Kohlberger eyed the seas a moment and replied, "Maybe four to five." Then the bow went over the swell and dropped into a deep trough, tossing spray to each side. "Or more," he amended.
This was a real sea trial, not one of those smooth-water cruises. And the 95 was showing her seaworthy breeding. The owner, the captain and the representatives from Cheoy Lee were all smiling. Sure, the props were a bit wanky: easily cured. But the technicians aboard to test the autopilot found it tracked impeccably even in quartering seas, and the Naiad stabilizers kept her as steady as a lighthouse. She punched into the head seas with aplomb and, surfing down-sea, tracked with fingertip adjustments.
The Cheoy Lee 95 is the latest in the 135-year legacy of this Far East builder, where literally generations of the same families have refined their skills while adding new technology. For decades, Cheoy Lee has been synonymous with Hong Kong, but the 95 is one of the first to be built at the new state-of-the-art shipyard in Doumen, China.
She is also the first launch from the new pairing of Cheoy Lee with naval architect M.G. Burvenich, and it's clearly a comfortable match. Burvenich had worked in the Fexas design office on previous Cheoy Lee projects; now on his own, he's stamped the yacht with his imprimatur.
The most obvious difference is the absence of the typical Fexas sheerline forward with its drooping clipper bow.
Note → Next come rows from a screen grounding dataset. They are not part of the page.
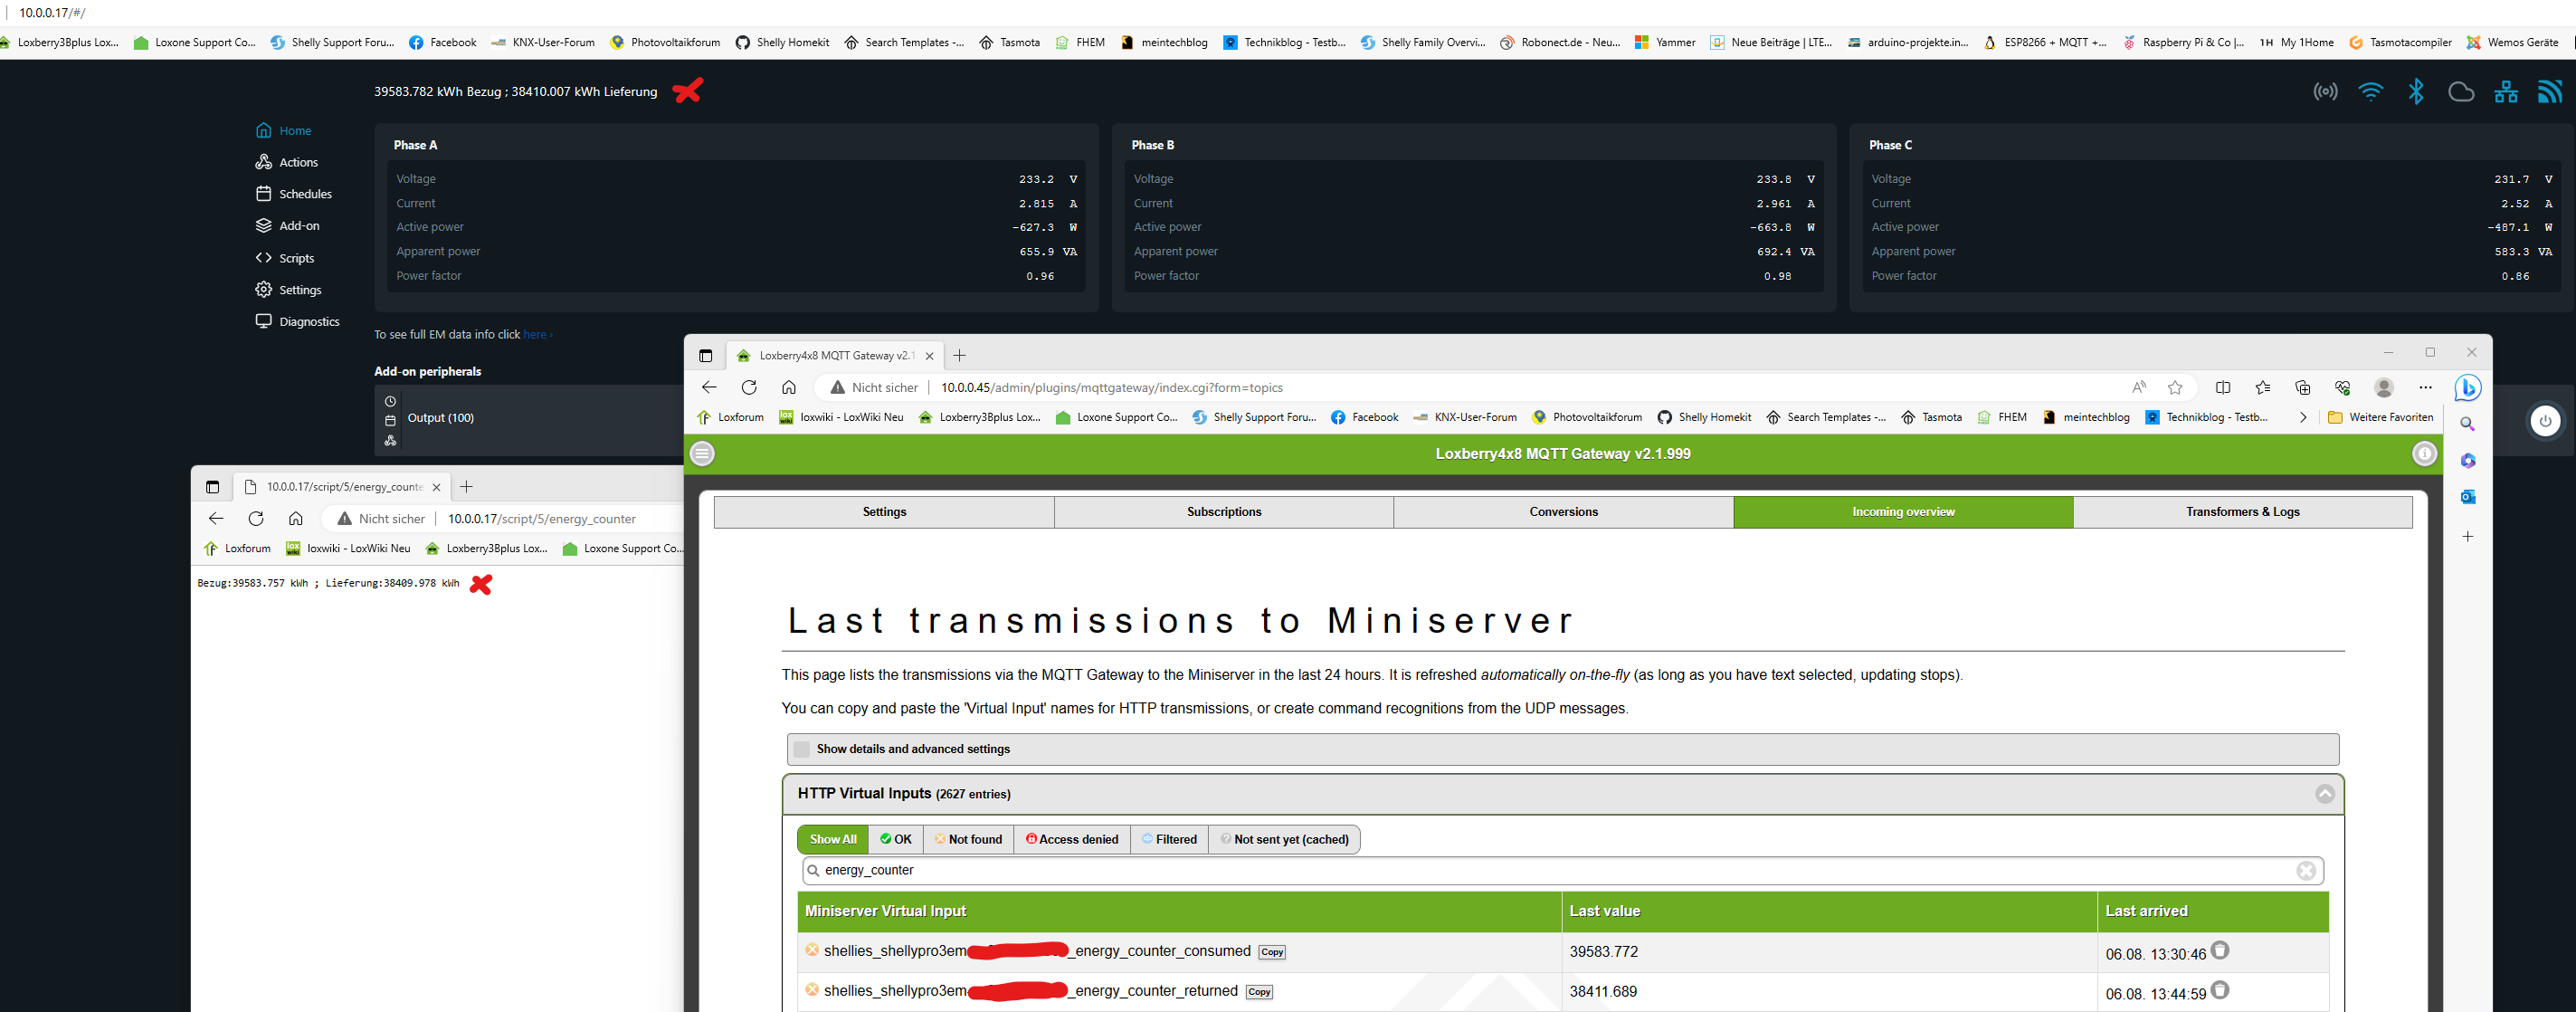Viewport: 2576px width, 1012px height.
Task: Click the Output (100) power button
Action: (x=2545, y=421)
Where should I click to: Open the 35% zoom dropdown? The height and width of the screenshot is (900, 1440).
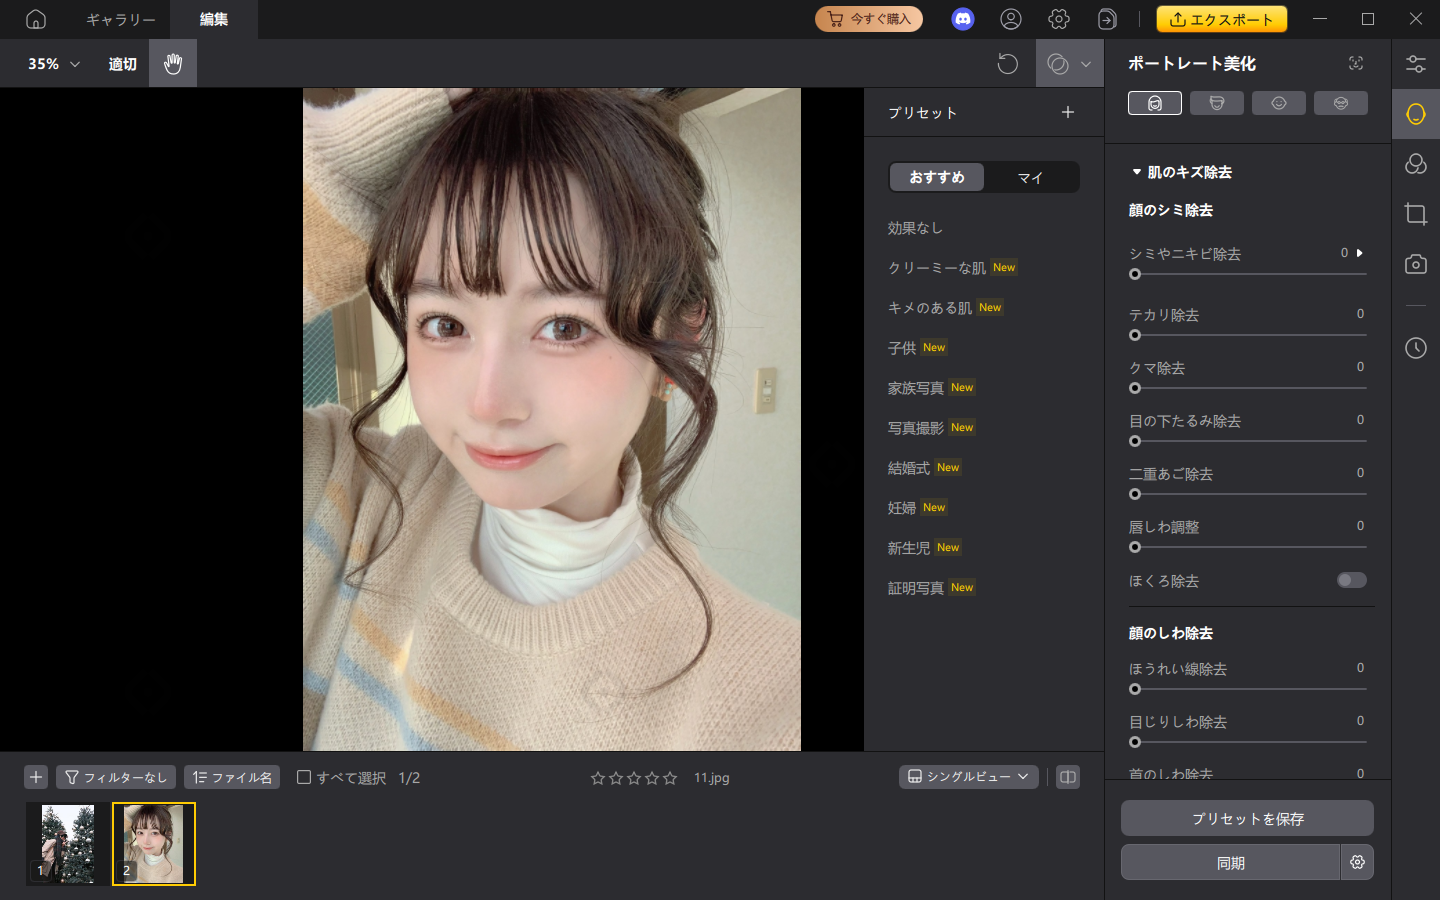click(x=54, y=64)
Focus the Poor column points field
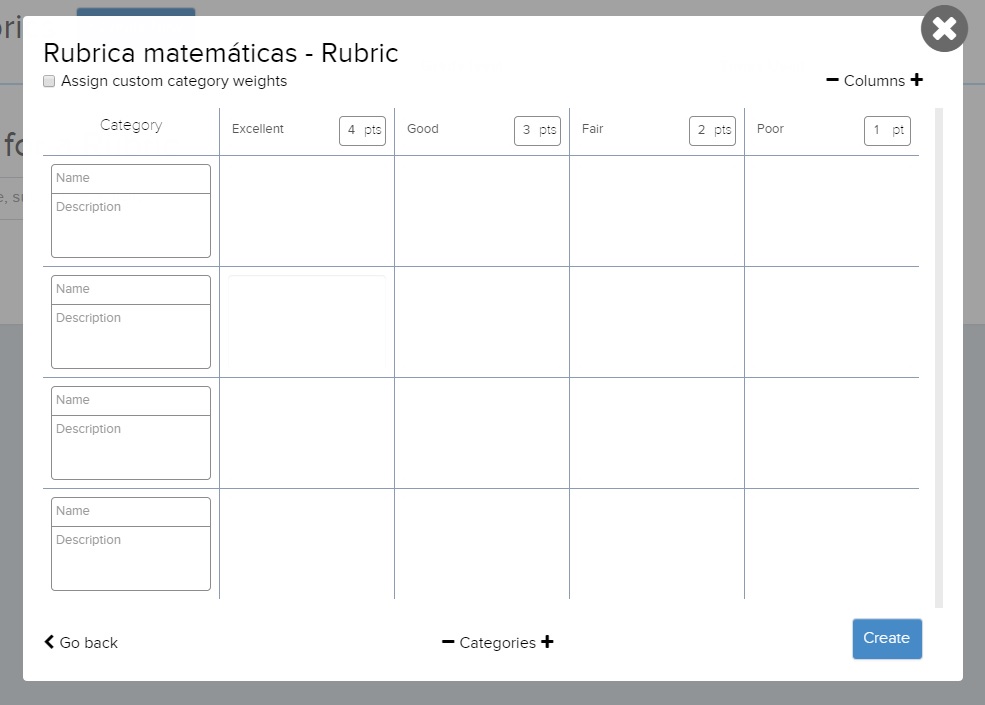The height and width of the screenshot is (705, 985). tap(877, 131)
Instead, the new 95 has upswept bulwarks surrounding the foredeck and a stainless steel handrail that rises subtly to give an even higher effect. There's no question that the designer had to push the cabin house far forward in order to accommodate the on-deck master suite, but the proud bow defuses any appearance of being heavy.
The most unusual feature of this 95 is the "non-pilothouse" pilothouse in between the saloon level and the enclosed flybridge. In profile, the 95 looks like a typical raised-pilothouse motoryacht but, in fact, the usual lower helm has been turned into a comfy lounge with a curved sofa, wide table and a great view through the forward windows. You can opt to have Cheoy Lee install a helm here but, with an enclosed flying bridge just steps away, why bother?
Besides, this "observation lounge" is a great place to watch the world go past. You're close to the galley, amidships for minimum motion and protected from wind, spray, heat or cold. David Sale and I settled into the deep leather cushions; Sale grinned and said, "I'm gonna like this."
Sale is a yacht broker's dream. "I saw the 95 at the Fort Lauderdale Boat Show, walked through her at six o'clock, and bought her at six forty-five. 'Course, then I had to call Bernice to tell her what I'd done," he says with a wink. "But she was good with it."
Bernice Sale probably had a pretty good idea what her husband, an automobile dealer and former owner of a race-car team, had in mind. Although the couple had been away from the water for five years, they'd owned a Cheoy Lee 81 before that.
This 95 had been built as a spec boat but, unlike many plain-vanilla spec boats designed not to offend potential buyers, had been given a warm and inviting look by interior designer Lisa Pirofsky. With raised mahogany paneling, it is reminiscent of a fine men's club.